Captain Raikes was Deputy Commissioner of the Chindwin district at the time. He was away on leave, and Mr. W. T. Morison,[23] of the Indian Civil Service, Bombay Presidency, was acting for him and was at Alôn, the district headquarters on the left bank of the Chindwin River. Mr. W. T. Morison was a young officer of five or six years' service and had been in Burma a very short time. He was one of the young men, of whom there were not a few in Burma, who took instinctively to the work.
On the 2nd of October he crossed over to the disturbed tract and joined Lieutenant Plumer, who, with a detachment of the 2nd Hyderabad Contingent Infantry, was at Hlawga, a march west from the river.
Mr. Morison wrote at once to Maung Tha Gyi, ordering him to come in. Tha Gyi, who was at one of his villages, Chaungwa, about sixteen miles from Hlawga, sent an evasive reply and began to collect men and arms.
Mr. Morison decided to try to surprise him. On the morning of the 8th of October, Lieutenant Plumer and Mr. Morison, with twenty-one Mounted Infantry, from the military police battalion, and the Hyderabad Contingent, left Hlawga soon after midnight, and surprised Chaungwa at four o'clock in the morning, when it was still dark.
The village, when day broke, was found to be on the west bank of a deep ravine, at the bottom of which was the only cart-road. On the steep bank on which the village stood strong fortifications and entrenchments, commanding this cart-road, had been built; trees had been felled and thrown across, and the road covered with bamboo spikes. Our men were led by an excellent guide, who took them through the jungle across the ravine and up to one of the enemy's outposts.
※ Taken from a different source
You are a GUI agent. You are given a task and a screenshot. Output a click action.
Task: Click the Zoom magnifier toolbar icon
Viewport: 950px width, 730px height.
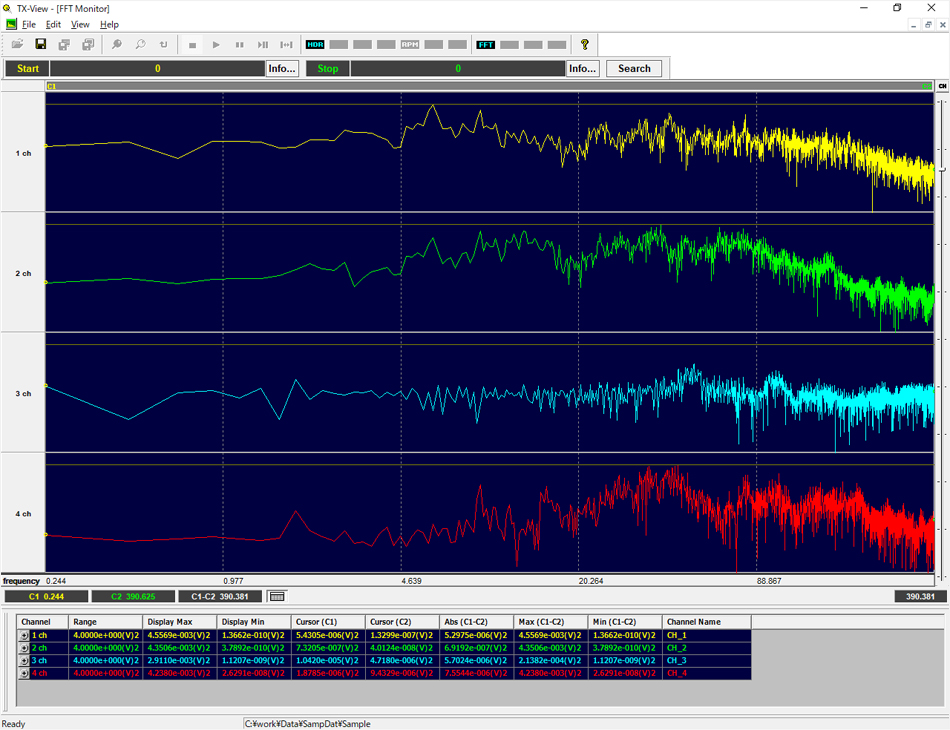(x=119, y=44)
Twenty-one men could not surround the village, but they rushed it, killing one only and capturing six. The leaders, who were found to have been the Bayingan and Maung Tha Gyi, escaped. Nine ponies tied near the house occupied by the former were taken, and in the house were found twenty royal battle standards, many arms, and much correspondence.
After a halt for rest, the main body, fifteen rifles with the prisoners and captured ponies, were sent off. Lieutenant Plumer and Mr. Morison, with a jemadar and six mounted military policemen and a Burmese interpreter, remained behind, hoping that some of the enemy would return and fall into their hands. The Burmans, however, were not so simple. After a short delay the two British officers and their men set out to follow the main body. The moment they reached the ravine a volley was fired from the perpendicular bank opposite the village. Maung Po Min, the interpreter, was shot in the leg, his pony killed, and Mr. Morison's hand was grazed by a bullet. Mr. Morison, who was well mounted, took Po Min up behind him, and they all scrambled up the western bank of the ravine, hoping to be able to see the dacoits and return their fire. A few volleys were fired at random, as the enemy could not be seen; and then, fearing further ambuscades, the small party took a jungle track, hoping it would lead round into the main road lower down. The village of Chaungwa is on the spurs of a low range of hills. The jungle is of the densest, and cut up in every direction by deep ravines, and they had no guide. The track was evidently taking them in a wrong direction. They resolved to leave it and make as nearly due east as they could.
Outer bamboo stockade of Burmese frontier village.